TUGAS YANG DIKERJAKAN:
a: Menurut kutipan tentang kebahagiaan, apa yang terjadi pada kita jika kita hanya mengalami rasa bahagia?
b: Perbarui catatan mulai dari baris yang memuat "Task: Check the" sampai akhir catatan, kedua ujungnya termasuk, dengan mengganti "Options" menjadi "Settings". Tuliskan hanya baris-baris tersebut dan biarkan bagian lainnya tetap sama.

Kebahagiaan adalah Rasa. Hanya itu yang bisa saya simpulkan. Akan tetapi, sebagai manusia, sebagai orang, sebagai insan yang benar benar “ada dan mengada di bumi ini” saya katakan bahwa, Kebahagiaan tanpa adanya rasa yang berlawanan, semisal kecut, takut, benci, muak, dan sebagainya, layaknya kebahagian di Surga tanpa Neraka, adalah sebuah Robot alias Kebahagiaan Semu. Kita tidak lagi MENJADI MANUSIA jika kita hanya mengalami RASA RASA BAHAGIA.

Manusia adalah Rasa: duka, cinta, asmara, senang, duka, tangis, takut, dst. Dari segala rasa kita MENJADI DAN BERPROSES sebagai MANUSIA.

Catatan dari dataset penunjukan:
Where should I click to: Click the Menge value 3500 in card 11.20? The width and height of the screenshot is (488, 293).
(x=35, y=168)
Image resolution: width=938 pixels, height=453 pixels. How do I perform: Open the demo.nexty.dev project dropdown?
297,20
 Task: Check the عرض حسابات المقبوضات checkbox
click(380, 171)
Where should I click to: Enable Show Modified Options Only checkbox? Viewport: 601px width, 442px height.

HASIL AKHIR:
a: Kita tidak lagi menjadi manusia.

b:
 Task: Check the عرض حسابات المقبوضات checkbox
click(380, 171)
Where should I click to: Enable Show Modified Settings Only checkbox? Viewport: 601px width, 442px height.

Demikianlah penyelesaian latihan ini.